Never let it be said that there isn’t competition in the UK television market. Where else would you have four free-to-air platforms all operated by the same set of broadcasters.
The latest curiosity is the announced launch this week of ‘Freeview Connect’, a working title already familiar to anyone who has heard Freeview boss Ilse Howling speak over the last few years. Howling, who will head up the public broadcasters’ plan to ensure the latest innovation is not lost on those who opt not to have subscription TV, has publicly ignored the presence of YouView.
It is not surprising. Initially it was the view that in time YouView would replace Freeview as the platform for UK DTT, with its backwards EPG and connectivity with the internet and the rich video content that it brings.
But journalist shorthand for YouView has changed. Besides a seven-day backwards EPG is so last week.
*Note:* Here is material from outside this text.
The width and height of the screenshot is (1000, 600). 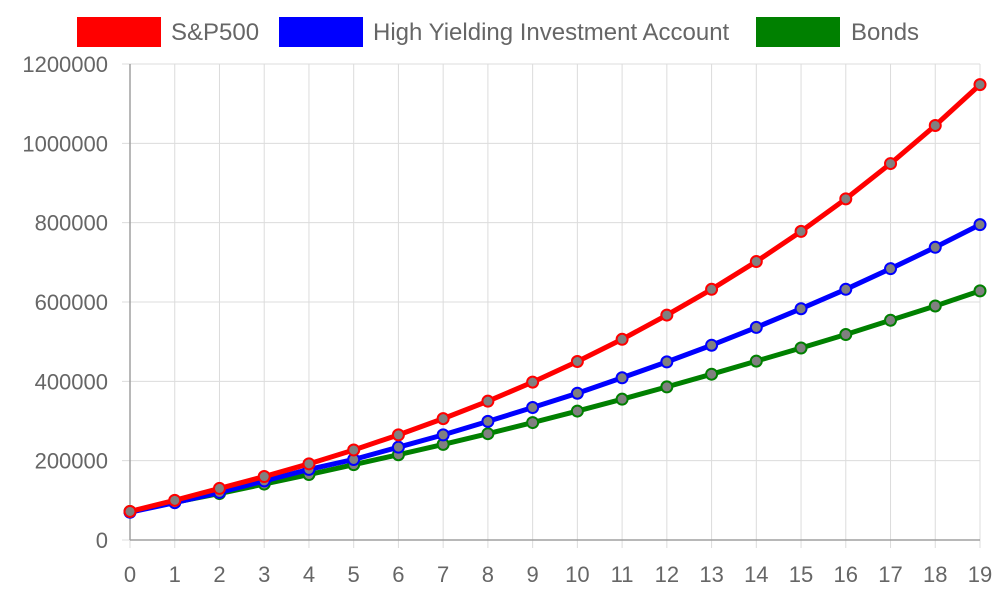 I want to click on legend-item: High Yielding Investment Account, so click(x=504, y=32).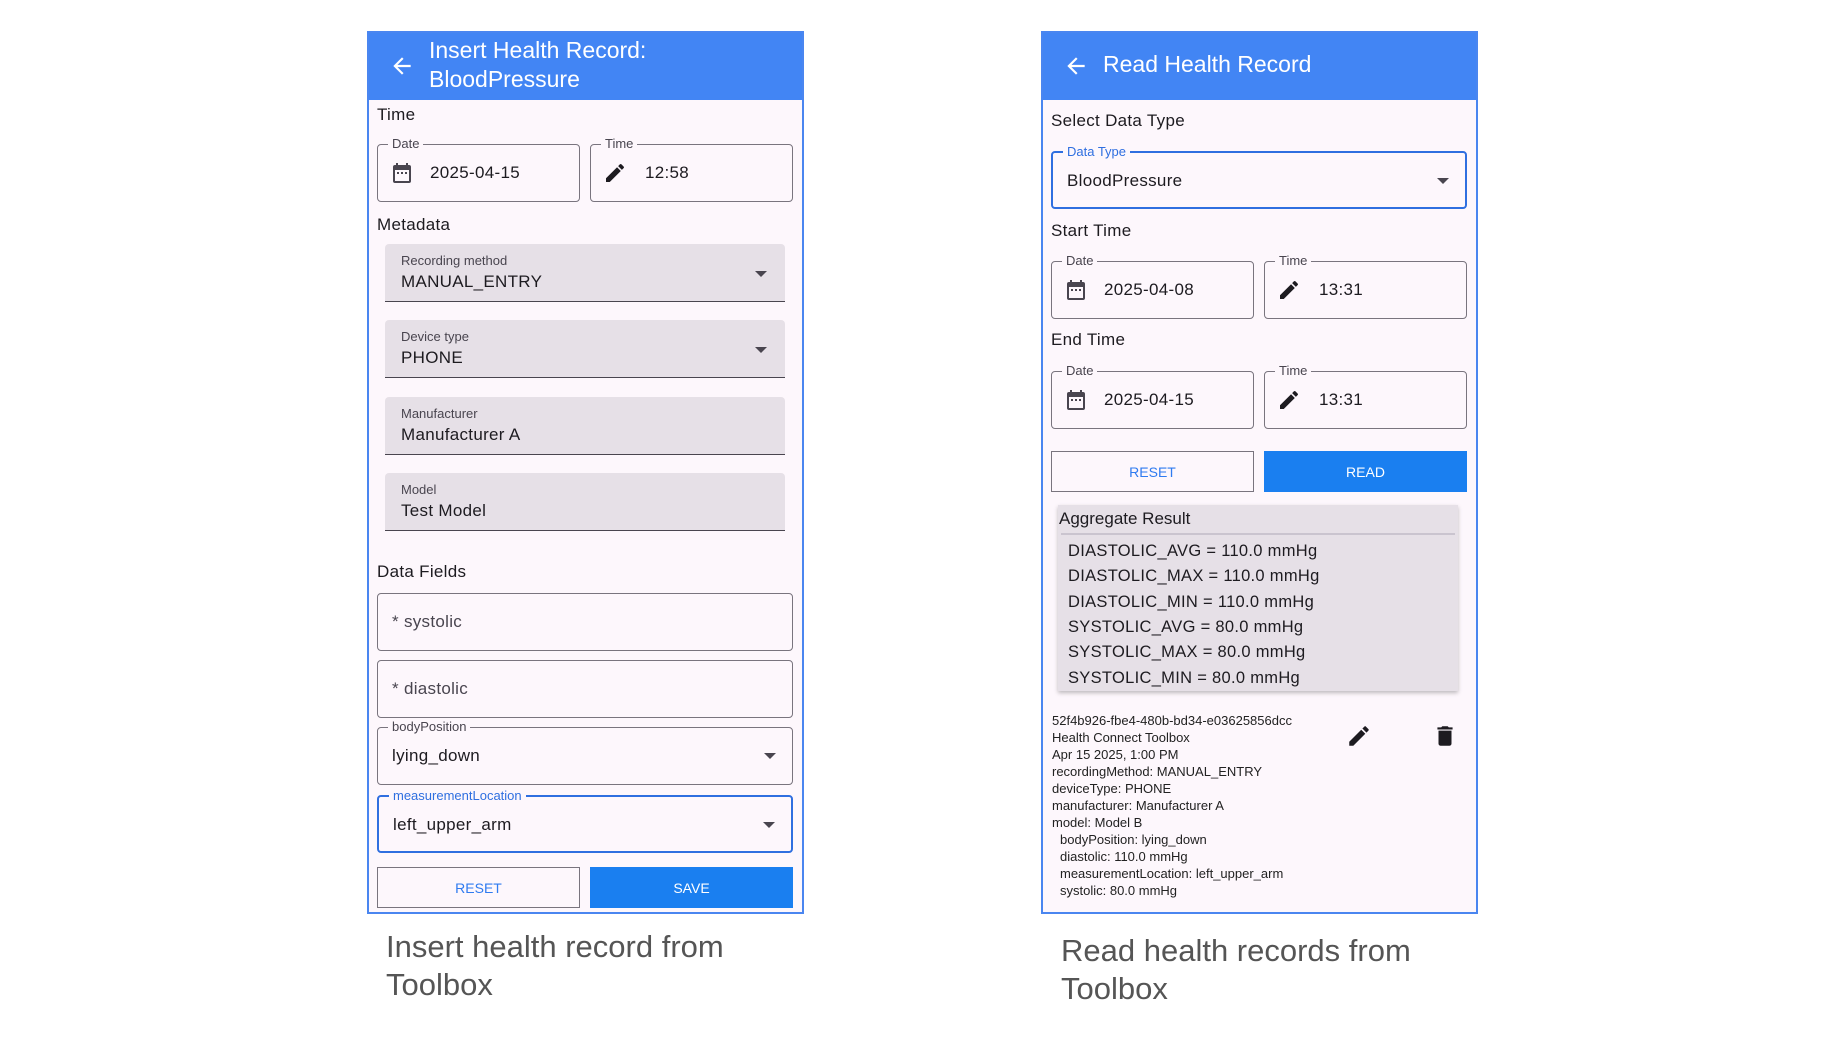 Image resolution: width=1844 pixels, height=1037 pixels. Describe the element at coordinates (668, 172) in the screenshot. I see `time-value: 12:58` at that location.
At its inception as Project Canvas we might have called in the PSB-led broadband platform. Today its association is very much with BT and TalkTalk, the two telcos who have seen their IPTV fortunes transformed by the YouView brand.
All along Freeview has been developing its own connected offer. The vast majority of Freeview HD boxes are connected through MHEG-5 IC – remember that – and of course the growth in smart TVs has given the iPlayer a further outlet.
When YouView emerged I remember asking why the venture hadn’t gone through Freeview – remember the telcos were only brought in later – to be told that would automatically bring Sky in as a partner. Still in Freeview, Sky may turn into the ultimate silent partner.
Then there is the role of the TV manufacturers. Will Freeview Connect get the manufacturers off the hook in the development of their own Smart TV platforms.